How To Build Your Own Natural Swimming Pool

Australia is synonymous to swimming pools. With the highest pool ownership per capita in the world, Australians won’t be caught dead without a pond in their backyards.

Not many of you might imagine that literally though. Gaining traction among homeowners now, especially the more environmentally conscious set, are swimming pools that have more in keeping with ponds than chlorinated, aquamarine boxes.

How To Build Your Own Natural Swimming Pool

Presenting, the natural pool—the answered prayers of people who fancy a dip at home but not the taste and odour of chlorine. More and more of these stunners are cropping up all over the world.

This guide will run down the upsides of owning a ‘swimming pond’ over a conventional pool as well as tips on how to conjure one in your yard.

What is a Natural Pool?

 A natural pool is equal parts water garden and swimming pool. It’s not really a swimming pool in the orthodox sense, since it doesn’t rely too much on chemicals and mechanical materials. But it’s also not a pond, cloudy with eroded soil and groundwater run-off; you can see the bottom of a natural pool.

Such independence from chemicals is achieved through the natural pool’s planting or regeneration zone, composed of aquatic plants and a simple network of skimmers and pumps. The vegetation serves as the water’s biological filters and aerators, teeming with good bacteria that eliminate contaminants and excess nutrients.

How To Build Your Own Natural Swimming Pool

A natural pool is usually made of bentonite clay, gravel or stone instead of the conventional concrete and fibreglass. It typically has a lining of ethylene propylene diene monomer (EPDM) or reinforced polyethylene, among other materials.

Unfortunately, natural pools have yet to really take off in the US and Australia. They are rather something of an ubiquity in Europe. The concept emerged as early as the mid-1980s in Austria and Germany. Even hotels in said countries offer natural pools instead of the typical squares of unnatural blue.

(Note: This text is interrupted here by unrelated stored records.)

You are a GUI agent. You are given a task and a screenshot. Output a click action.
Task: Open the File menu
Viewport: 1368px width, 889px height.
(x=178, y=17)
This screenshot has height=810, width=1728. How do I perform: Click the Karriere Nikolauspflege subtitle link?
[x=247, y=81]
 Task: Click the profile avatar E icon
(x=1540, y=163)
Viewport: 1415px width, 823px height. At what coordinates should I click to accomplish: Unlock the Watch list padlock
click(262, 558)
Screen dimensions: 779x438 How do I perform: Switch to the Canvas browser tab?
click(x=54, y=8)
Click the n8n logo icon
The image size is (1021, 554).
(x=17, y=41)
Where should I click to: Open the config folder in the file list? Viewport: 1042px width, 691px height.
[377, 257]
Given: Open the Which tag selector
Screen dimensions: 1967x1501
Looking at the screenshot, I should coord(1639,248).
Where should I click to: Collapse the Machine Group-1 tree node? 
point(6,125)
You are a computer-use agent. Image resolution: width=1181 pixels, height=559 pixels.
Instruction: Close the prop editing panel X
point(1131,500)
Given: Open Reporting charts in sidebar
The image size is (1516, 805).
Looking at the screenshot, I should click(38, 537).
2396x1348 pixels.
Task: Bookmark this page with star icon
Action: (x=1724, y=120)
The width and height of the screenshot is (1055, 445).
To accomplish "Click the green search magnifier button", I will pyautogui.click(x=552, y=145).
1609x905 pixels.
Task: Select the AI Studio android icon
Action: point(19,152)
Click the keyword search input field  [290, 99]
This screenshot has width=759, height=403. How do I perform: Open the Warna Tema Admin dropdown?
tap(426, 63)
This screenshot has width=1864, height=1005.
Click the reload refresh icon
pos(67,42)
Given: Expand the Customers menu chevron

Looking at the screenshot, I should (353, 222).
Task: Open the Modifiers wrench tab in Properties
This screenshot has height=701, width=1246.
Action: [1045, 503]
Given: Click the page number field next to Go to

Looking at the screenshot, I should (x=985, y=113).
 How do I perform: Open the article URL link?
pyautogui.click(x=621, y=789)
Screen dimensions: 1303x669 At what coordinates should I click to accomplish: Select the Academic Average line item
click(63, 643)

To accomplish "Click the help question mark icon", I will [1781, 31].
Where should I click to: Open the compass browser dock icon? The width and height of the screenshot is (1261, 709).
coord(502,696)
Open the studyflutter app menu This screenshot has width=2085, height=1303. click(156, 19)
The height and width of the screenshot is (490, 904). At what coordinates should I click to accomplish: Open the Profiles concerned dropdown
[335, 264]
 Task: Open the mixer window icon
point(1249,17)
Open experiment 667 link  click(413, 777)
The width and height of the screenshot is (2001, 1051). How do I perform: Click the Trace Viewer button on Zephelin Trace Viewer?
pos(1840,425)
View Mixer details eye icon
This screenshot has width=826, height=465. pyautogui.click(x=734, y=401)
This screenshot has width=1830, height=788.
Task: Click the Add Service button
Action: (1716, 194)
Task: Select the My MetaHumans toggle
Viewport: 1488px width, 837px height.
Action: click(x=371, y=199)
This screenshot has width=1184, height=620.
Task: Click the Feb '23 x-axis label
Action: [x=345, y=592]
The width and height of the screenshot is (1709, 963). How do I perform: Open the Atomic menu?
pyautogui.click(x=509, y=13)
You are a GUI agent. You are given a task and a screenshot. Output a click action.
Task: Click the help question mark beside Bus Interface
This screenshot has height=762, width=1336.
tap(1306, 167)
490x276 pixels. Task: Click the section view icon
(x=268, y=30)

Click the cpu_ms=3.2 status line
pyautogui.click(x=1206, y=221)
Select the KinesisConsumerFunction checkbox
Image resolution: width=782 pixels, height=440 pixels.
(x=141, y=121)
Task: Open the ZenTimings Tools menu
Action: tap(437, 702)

Benefits of a Natural Pool

 One of the most common fallacies about natural pools is that they are more expensive than traditional pools. Granted, the construction costs are the same, but the cost of maintaining a natural pool pales in comparison to that of its more artificial brethren. With the former, there is no need for expensive chemicals. Moreover, you only have to fill a natural pool once and top it off from time to time.

Natural pools allow nature to police itself. In other words, you only have to sit back and relax as the plants clean the pool. There is no need to be pedantic about chlorine levels or paranoid about the electricity for the filter system. All the filters you will need are botanical.

In winter, you don’t share the burden of other traditional pool owners, draining their tubs, as it were. You simply let your pool be as any other body of freshwater: freeze over. Now you have an instant skating rink!

Create a Swimming Pond

 How To Build Your Own Natural Swimming Pool

While clay, stone and gravel are advisable, you can always build a natural pool using cement or Rastra block. However you want your pool constructed, there is one constant, and that is the aquatic plant.

Take your climate into account when selecting plants. Ensure they are all native to your region. Good aerators include hornwort and common waterweed. For the deeper areas of your plant zone, grow floating plants like water lilies, pondweeds, and common duckweeds. Also consider sedges, lesser cattails, aquatic irises, rushes, pickerel weeds, and water primroses.

You also need to be selective about your soil. Do not use soil contaminated with faecal matter, such as those in grazing grasslands. Don’t use compost or humus too. In fact, you should be wary about and regularly test for the presence of phosphorus, which comes from fertilizers and urine. Aquatic plants will do fine with just six inches of soil at most.

Alas, plants alone will not sustain the pool. Your responsibility is to compel water circulation in a way that encourages the roots of the plants to clean the water. Install underwater aerators to prevent eutrophication and ensure oxygen supply for the plants. For your electrical needs regarding pumps and compressors, refer to an experienced electrician.

Algae and Contaminants

In time, your plant zone will invite tadpoles and dragonflies to prey on mosquito larvae. However, your biggest problem with a natural pool is neither an insect nor large animal but a far simpler organism: algae. A modicum of algae can be expected in a natural pool but you can control most of them. Use ultraviolet sterilizers in the pump area to retard their proliferation.

When all is said and done, a fair amount of bacteria and contaminants will remain in the pool. That said, the odds of getting sick from a natural pool are slim. Natural pools are no more impervious than chlorinated pools to, for instance, faecal coliform. To mitigate the presence of such contaminants, forbid pets and babies from swimming in the pool.

Australia’s government can work with you regarding pool safety requirements.

Conclusion

You can be sure that the expense of building a natural pool is just comparable to a chlorinated pool. The game-changer is the visual appeal of a natural pool. Your house would look more in harmony with nature.

Yet the biggest perk of owning a natural pool is the negligible stress it brings compared with its conventional counterpart. A natural pool makes for a home project that is not only light on your pocket but also on the environment.